Victoria Matilda Davies Randle (née Davies; 1863 – 1920) was a socialite in Victorian Lagos, Nigeria.

Life
Victoria Davies was the eldest child of James Pinson Labulo Davies, a wealthy Lagos merchant, and Sara Forbes Bonetta, an Egbado omoba who had been adopted as the goddaughter of Queen Victoria. When she was born in 1863, she was named in honour of the Queen, who accepted to be her godmother as well.

The queen provided her with both an annuity and a golden christening set. She later invited the younger Victoria to Windsor. Like her mother, she also showed considerable intelligence. She was educated at Cheltenham Ladies' College. In 1890, Victoria married Dr. John Randle, a West African Scottish-trained medical doctor, and two hundred guests - including the governor of the Lagos Colony – were in attendance at the wedding at St. Paul’s Church in Lagos.

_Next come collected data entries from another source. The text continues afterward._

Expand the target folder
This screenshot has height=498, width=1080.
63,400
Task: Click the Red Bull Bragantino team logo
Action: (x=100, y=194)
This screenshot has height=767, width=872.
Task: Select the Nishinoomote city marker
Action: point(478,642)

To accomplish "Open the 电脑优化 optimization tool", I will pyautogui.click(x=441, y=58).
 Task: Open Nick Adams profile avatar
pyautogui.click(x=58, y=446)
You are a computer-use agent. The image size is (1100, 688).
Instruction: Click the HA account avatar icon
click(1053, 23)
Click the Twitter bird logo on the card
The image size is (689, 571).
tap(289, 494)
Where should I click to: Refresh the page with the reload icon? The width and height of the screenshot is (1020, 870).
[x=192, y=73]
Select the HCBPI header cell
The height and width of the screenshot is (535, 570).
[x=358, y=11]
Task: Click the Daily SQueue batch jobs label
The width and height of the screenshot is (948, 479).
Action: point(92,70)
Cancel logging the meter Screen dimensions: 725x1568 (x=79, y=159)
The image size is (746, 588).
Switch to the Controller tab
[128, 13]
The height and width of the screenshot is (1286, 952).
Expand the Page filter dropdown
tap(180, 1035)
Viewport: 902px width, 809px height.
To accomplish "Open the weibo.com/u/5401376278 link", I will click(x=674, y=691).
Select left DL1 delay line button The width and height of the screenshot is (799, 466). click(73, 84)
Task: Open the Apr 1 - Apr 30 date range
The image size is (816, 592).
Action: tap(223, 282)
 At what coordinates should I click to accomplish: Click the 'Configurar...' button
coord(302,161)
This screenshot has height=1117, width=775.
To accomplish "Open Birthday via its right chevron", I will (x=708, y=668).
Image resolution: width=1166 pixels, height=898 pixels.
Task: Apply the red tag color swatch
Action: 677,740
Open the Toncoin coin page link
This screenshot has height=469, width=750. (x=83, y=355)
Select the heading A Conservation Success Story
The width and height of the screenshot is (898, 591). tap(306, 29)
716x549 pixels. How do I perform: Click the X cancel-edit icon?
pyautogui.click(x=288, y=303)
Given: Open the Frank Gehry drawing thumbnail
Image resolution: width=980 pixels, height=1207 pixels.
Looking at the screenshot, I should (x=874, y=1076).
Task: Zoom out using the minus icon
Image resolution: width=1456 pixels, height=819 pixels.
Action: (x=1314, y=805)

The service was officiated by the Reverend James Johnson and her wedding gown was a careful selection of the queen's, as her own mother's had been years before.

Victoria Davies Randle later took her children Beatrice and John to visit her godmother in 1900, escorted by Bishop Johnson. In a continuation of tradition, Princess Beatrice then became her own daughter's godmother.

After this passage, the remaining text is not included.